══ Extracted data ══

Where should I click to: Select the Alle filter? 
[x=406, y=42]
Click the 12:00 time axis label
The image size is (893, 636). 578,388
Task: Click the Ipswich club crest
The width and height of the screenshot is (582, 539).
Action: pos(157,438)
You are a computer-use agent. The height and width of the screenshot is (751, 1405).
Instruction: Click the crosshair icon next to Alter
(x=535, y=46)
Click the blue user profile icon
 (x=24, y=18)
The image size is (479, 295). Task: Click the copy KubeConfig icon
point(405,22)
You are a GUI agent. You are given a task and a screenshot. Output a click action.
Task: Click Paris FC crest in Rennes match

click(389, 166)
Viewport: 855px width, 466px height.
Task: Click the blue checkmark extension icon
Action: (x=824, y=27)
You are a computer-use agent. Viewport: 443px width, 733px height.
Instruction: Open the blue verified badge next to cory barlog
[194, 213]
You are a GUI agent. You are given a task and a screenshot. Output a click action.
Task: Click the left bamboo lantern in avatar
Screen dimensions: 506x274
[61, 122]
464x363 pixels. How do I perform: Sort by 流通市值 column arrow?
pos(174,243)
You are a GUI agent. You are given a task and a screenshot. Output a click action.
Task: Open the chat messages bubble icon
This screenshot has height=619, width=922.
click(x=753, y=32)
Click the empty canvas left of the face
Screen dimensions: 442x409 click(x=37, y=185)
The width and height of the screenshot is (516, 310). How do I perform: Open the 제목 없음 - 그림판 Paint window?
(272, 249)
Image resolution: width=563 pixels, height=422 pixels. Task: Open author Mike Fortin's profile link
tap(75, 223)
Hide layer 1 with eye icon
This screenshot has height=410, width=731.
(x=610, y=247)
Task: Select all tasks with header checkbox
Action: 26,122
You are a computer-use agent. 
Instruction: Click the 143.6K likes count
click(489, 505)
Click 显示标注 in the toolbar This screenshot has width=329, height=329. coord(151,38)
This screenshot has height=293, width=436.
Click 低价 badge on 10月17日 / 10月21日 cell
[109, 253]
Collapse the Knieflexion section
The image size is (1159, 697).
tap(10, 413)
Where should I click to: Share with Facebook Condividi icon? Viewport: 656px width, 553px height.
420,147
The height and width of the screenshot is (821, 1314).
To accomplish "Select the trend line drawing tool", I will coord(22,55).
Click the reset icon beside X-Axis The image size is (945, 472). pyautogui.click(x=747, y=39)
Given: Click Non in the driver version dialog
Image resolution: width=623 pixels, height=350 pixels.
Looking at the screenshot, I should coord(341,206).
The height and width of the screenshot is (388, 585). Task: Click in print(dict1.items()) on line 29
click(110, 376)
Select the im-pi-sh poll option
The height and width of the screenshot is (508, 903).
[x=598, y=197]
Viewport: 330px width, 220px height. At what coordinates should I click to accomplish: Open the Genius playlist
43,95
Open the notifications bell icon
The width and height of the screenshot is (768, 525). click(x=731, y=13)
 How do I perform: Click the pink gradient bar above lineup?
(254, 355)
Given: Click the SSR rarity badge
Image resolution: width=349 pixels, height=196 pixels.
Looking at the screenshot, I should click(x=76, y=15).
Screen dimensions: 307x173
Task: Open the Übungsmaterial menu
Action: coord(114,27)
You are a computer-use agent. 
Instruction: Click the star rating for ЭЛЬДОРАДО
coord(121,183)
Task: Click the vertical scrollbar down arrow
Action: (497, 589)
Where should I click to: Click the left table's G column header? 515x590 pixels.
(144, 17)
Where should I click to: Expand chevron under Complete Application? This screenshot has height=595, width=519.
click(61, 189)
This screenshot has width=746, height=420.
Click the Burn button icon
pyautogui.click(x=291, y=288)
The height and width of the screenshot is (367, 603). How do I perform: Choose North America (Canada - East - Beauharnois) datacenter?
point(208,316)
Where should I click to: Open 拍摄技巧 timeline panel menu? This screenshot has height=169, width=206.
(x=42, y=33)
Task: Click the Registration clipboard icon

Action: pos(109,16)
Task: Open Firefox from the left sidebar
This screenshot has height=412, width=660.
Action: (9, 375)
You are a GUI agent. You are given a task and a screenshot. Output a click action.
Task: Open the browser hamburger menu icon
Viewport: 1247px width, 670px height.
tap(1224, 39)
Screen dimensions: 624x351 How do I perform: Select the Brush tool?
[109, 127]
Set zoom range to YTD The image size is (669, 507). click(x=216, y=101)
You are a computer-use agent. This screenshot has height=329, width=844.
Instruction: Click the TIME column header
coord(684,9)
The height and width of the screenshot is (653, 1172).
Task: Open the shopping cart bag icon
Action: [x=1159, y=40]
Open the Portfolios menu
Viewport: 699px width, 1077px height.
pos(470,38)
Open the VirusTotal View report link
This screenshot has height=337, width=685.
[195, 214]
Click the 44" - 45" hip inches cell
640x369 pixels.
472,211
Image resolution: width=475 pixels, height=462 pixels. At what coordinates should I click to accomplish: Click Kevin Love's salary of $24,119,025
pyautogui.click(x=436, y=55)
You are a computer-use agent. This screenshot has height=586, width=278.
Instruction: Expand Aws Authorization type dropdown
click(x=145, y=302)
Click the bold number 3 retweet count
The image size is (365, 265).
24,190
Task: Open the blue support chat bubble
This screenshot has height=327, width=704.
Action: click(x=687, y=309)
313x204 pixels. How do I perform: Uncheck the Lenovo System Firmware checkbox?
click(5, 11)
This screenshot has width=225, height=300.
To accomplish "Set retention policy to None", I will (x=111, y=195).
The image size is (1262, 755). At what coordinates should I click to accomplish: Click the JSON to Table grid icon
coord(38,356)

═══

[Task directions]
Word for word, return the entire set of entries.

[Response below]
Where should I click to: Select the Alle filter? 
[x=406, y=42]
Click the 12:00 time axis label
The image size is (893, 636). 578,388
Task: Click the Ipswich club crest
The width and height of the screenshot is (582, 539).
Action: pos(157,438)
You are a computer-use agent. The height and width of the screenshot is (751, 1405).
Instruction: Click the crosshair icon next to Alter
(x=535, y=46)
Click the blue user profile icon
 (x=24, y=18)
The image size is (479, 295). Task: Click the copy KubeConfig icon
point(405,22)
You are a GUI agent. You are given a task and a screenshot. Output a click action.
Task: Click Paris FC crest in Rennes match

click(389, 166)
Viewport: 855px width, 466px height.
Task: Click the blue checkmark extension icon
Action: (x=824, y=27)
You are a computer-use agent. Viewport: 443px width, 733px height.
Instruction: Open the blue verified badge next to cory barlog
[194, 213]
You are a GUI agent. You are given a task and a screenshot. Output a click action.
Task: Click the left bamboo lantern in avatar
Screen dimensions: 506x274
[61, 122]
464x363 pixels. How do I perform: Sort by 流通市值 column arrow?
pos(174,243)
You are a GUI agent. You are given a task and a screenshot. Output a click action.
Task: Open the chat messages bubble icon
This screenshot has height=619, width=922.
click(x=753, y=32)
Click the empty canvas left of the face
Screen dimensions: 442x409 click(x=37, y=185)
The width and height of the screenshot is (516, 310). How do I perform: Open the 제목 없음 - 그림판 Paint window?
(272, 249)
Image resolution: width=563 pixels, height=422 pixels. Task: Open author Mike Fortin's profile link
tap(75, 223)
Hide layer 1 with eye icon
This screenshot has height=410, width=731.
(x=610, y=247)
Task: Select all tasks with header checkbox
Action: 26,122
You are a computer-use agent. 
Instruction: Click the 143.6K likes count
click(489, 505)
Click 显示标注 in the toolbar This screenshot has width=329, height=329. coord(151,38)
This screenshot has height=293, width=436.
Click 低价 badge on 10月17日 / 10月21日 cell
[109, 253]
Collapse the Knieflexion section
The image size is (1159, 697).
tap(10, 413)
Where should I click to: Share with Facebook Condividi icon? Viewport: 656px width, 553px height.
420,147
The height and width of the screenshot is (821, 1314).
To accomplish "Select the trend line drawing tool", I will coord(22,55).
Click the reset icon beside X-Axis The image size is (945, 472). pyautogui.click(x=747, y=39)
Given: Click Non in the driver version dialog
Image resolution: width=623 pixels, height=350 pixels.
Looking at the screenshot, I should coord(341,206).
The height and width of the screenshot is (388, 585). Task: Click in print(dict1.items()) on line 29
click(110, 376)
Select the im-pi-sh poll option
The height and width of the screenshot is (508, 903).
[x=598, y=197]
Viewport: 330px width, 220px height. At what coordinates should I click to accomplish: Open the Genius playlist
43,95
Open the notifications bell icon
The width and height of the screenshot is (768, 525). click(x=731, y=13)
 How do I perform: Click the pink gradient bar above lineup?
(254, 355)
Given: Click the SSR rarity badge
Image resolution: width=349 pixels, height=196 pixels.
Looking at the screenshot, I should click(x=76, y=15).
Screen dimensions: 307x173
Task: Open the Übungsmaterial menu
Action: coord(114,27)
You are a computer-use agent. 
Instruction: Click the star rating for ЭЛЬДОРАДО
coord(121,183)
Task: Click the vertical scrollbar down arrow
Action: (497, 589)
Where should I click to: Click the left table's G column header? 515x590 pixels.
(144, 17)
Where should I click to: Expand chevron under Complete Application? This screenshot has height=595, width=519.
click(61, 189)
This screenshot has width=746, height=420.
Click the Burn button icon
pyautogui.click(x=291, y=288)
The height and width of the screenshot is (367, 603). How do I perform: Choose North America (Canada - East - Beauharnois) datacenter?
point(208,316)
Where should I click to: Open 拍摄技巧 timeline panel menu? This screenshot has height=169, width=206.
(x=42, y=33)
Task: Click the Registration clipboard icon

Action: pos(109,16)
Task: Open Firefox from the left sidebar
This screenshot has height=412, width=660.
Action: (9, 375)
You are a GUI agent. You are given a task and a screenshot. Output a click action.
Task: Open the browser hamburger menu icon
Viewport: 1247px width, 670px height.
tap(1224, 39)
Screen dimensions: 624x351 How do I perform: Select the Brush tool?
[109, 127]
Set zoom range to YTD The image size is (669, 507). click(x=216, y=101)
You are a computer-use agent. This screenshot has height=329, width=844.
Instruction: Click the TIME column header
coord(684,9)
The height and width of the screenshot is (653, 1172).
Task: Open the shopping cart bag icon
Action: [x=1159, y=40]
Open the Portfolios menu
Viewport: 699px width, 1077px height.
pos(470,38)
Open the VirusTotal View report link
This screenshot has height=337, width=685.
[195, 214]
Click the 44" - 45" hip inches cell
640x369 pixels.
472,211
Image resolution: width=475 pixels, height=462 pixels. At what coordinates should I click to accomplish: Click Kevin Love's salary of $24,119,025
pyautogui.click(x=436, y=55)
You are a computer-use agent. This screenshot has height=586, width=278.
Instruction: Expand Aws Authorization type dropdown
click(x=145, y=302)
Click the bold number 3 retweet count
The image size is (365, 265).
24,190
Task: Open the blue support chat bubble
This screenshot has height=327, width=704.
Action: click(x=687, y=309)
313x204 pixels. How do I perform: Uncheck the Lenovo System Firmware checkbox?
click(5, 11)
This screenshot has width=225, height=300.
To accomplish "Set retention policy to None", I will (x=111, y=195).
The image size is (1262, 755). At what coordinates should I click to accomplish: Click the JSON to Table grid icon
coord(38,356)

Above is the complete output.